Faz dez anos que parei de fazer música. Dez anos é uma palavra curta para um tempo que vai depositando camadas sobre o que a gente era. Recebi prêmios, fiz turnês, apareci em capas de revista, e nunca me senti guitarrista de verdade, porque a guitarra sempre foi o meio e nunca o ponto. O ponto era a ideia se revelando na realidade, a física delimitando possibilidades, o som se tornando outra coisa.
Isso não tem nome de instrumento.
Há pouco tempo terminei uma sociedade. Era só nós dois: eu e um baterista extraordinário que ficava com o que sabia fazer, e eu ficava com o resto: o marketing, o branding, os vídeos, os áudios, a cara da coisa no mundo. Eu não me queixo disso, porque é o que sei fazer também, mas a felicidade foi minguando por dentro, devagar, do jeito que não se percebe antes que já seja tarde.
Então parei. Honrei o combinado, dois (três) anos, e parei.
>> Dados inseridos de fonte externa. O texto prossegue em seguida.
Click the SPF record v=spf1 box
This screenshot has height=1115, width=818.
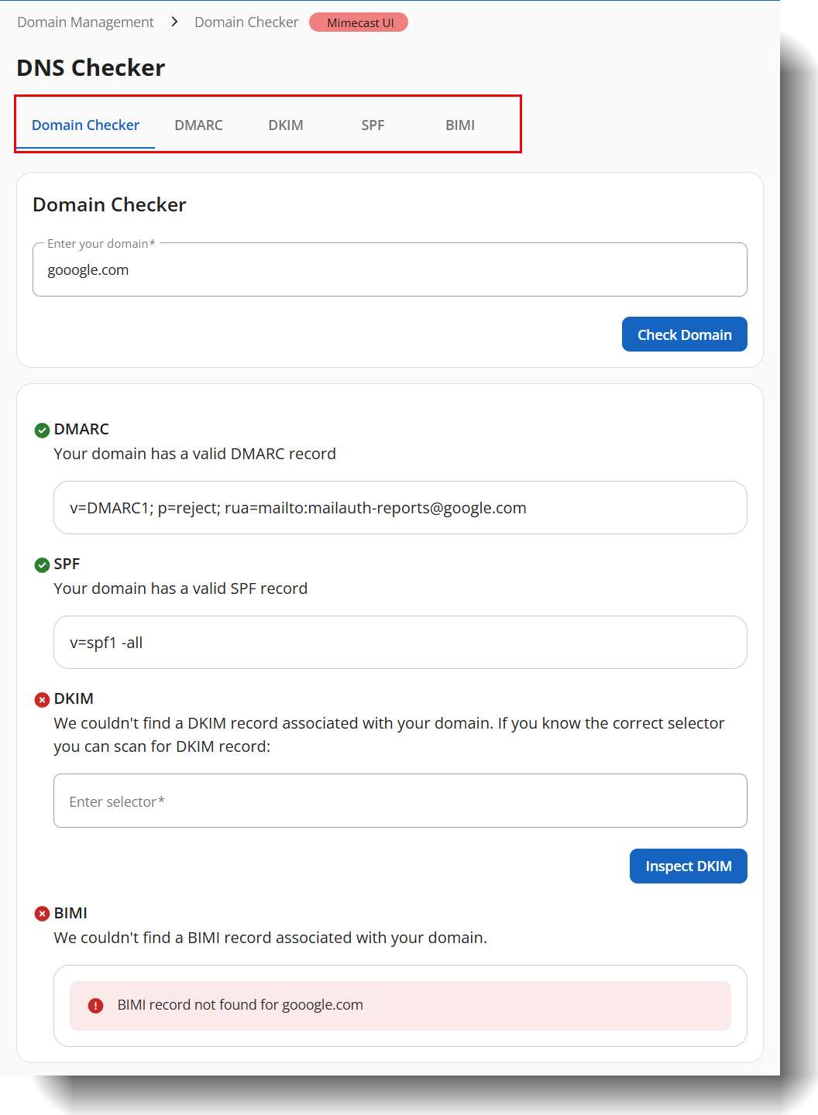[400, 643]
Fui atrás de outras ideias.. Algumas ainda estão ativas, de pé, em banho maria. Mas percebi (e essa percepção dói de um jeito calmo, sem drama) que para construir uma comunidade que sente desejo de pagar pelo que se faz, é preciso dominar ferramentas que mais parecem feitiços, fazer concessões que me custam mais do que custam ao mercado. E o mercado é corrupto no sentido mais preciso da palavra: ele corrompe a forma das coisas até que as coisas percam a essência que tinham.
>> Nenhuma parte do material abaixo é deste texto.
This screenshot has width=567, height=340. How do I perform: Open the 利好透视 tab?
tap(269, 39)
Olho pro que se faz hoje, incluindo amigos famosos, e vejo uma névoa cinzenta pairando sobre o que podia ser brilhante. Não é só quem produz coisa vazia: é também quem julga o que não consegue ler.
Há um caso recente que ilustra isso com precisão quase cruel:
Um rapaz de dezoito anos abriu sua redação de vestibular com “perpassa em altivez, pela procela, a grandiloquência condoreira, em cuja máxima aforismática revela a tétrica languidez do sofrer recôndito”, e recebeu nota zero. A banca teve o texto inteiro, e, me parece que não soube o que fazer com ele.
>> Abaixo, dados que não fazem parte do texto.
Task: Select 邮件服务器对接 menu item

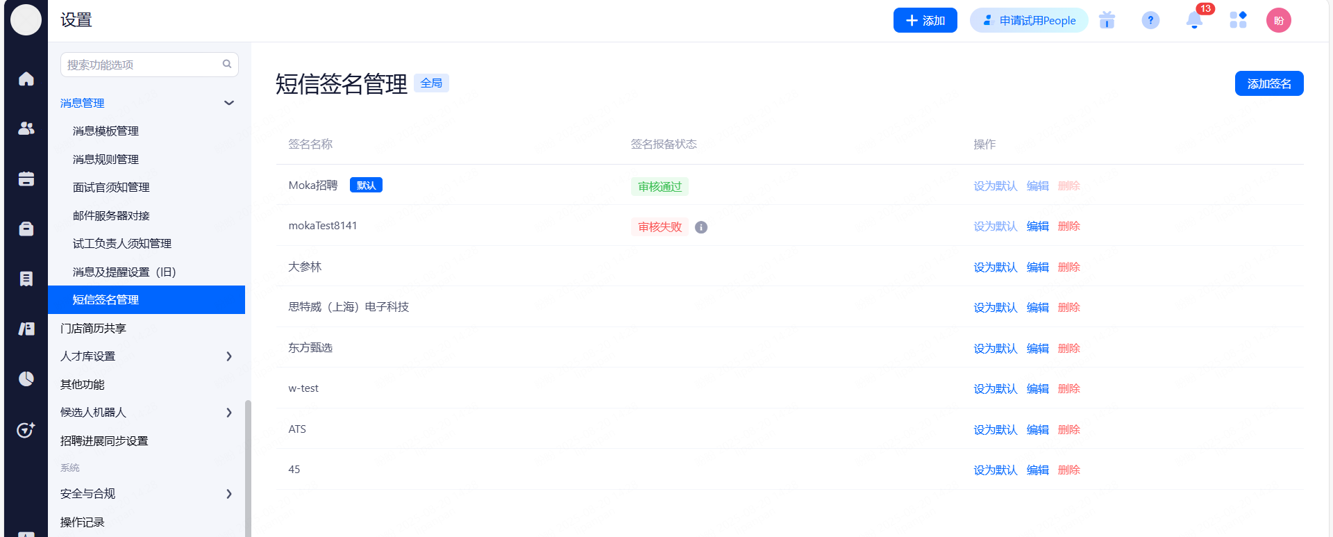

“Procela” é tempestade, “condoreiro” é o estilo grandioso dos românticos brasileiros, “languidez recôndita” é o sofrimento que ninguém vê atravessando a altivez de quem segue em frente, enfim.. Há uma imagem ali, densa, exigente, que pede do leitor o mesmo repertório que exigiu do escritor. E quando o leitor não tem esse repertório, ou não tem a disposição de buscá-lo, o veredicto vira nota zero.
É isso que Roger Scruton chama de colapso do critério: quando o ambiente não aguenta ser desafiado, quem paga é quem exige mais.
Não vim aqui para defender o garoto nem para condenar a universidade.. Que se dane! Só vim registrar que decidi não entrar nessa névoa, nem na de quem produz sem nada dentro, nem na de quem julga sem entender o que leu.
Enquanto isso, três guitarras esperam num luthier que encontrei aqui em Ribeirão Preto. Elas estavam dormindo. E em algum lugar da salinha de jogos (aquela sala que recebe tudo que não tem lugar certo, e fecha a porta) há centenas - milhares - de cabos e conectores que vou ter de desenterrar um por um, com a paciência que às vezes me falta e às vezes me sobra.
Se vou voltar a fazer música? Talvez. Não espere.
Nunca foi assim que as coisas chegaram. As que chegaram de verdade, chegaram quando eu não estava prometendo, quando estava apenas ligando uma pecinha na outra, em silêncio, sem plateia. O jeito que conheço de fazer alguma coisa que preste.
Uma tarde pequena. Uma caixa aberta. Os fios, esperando.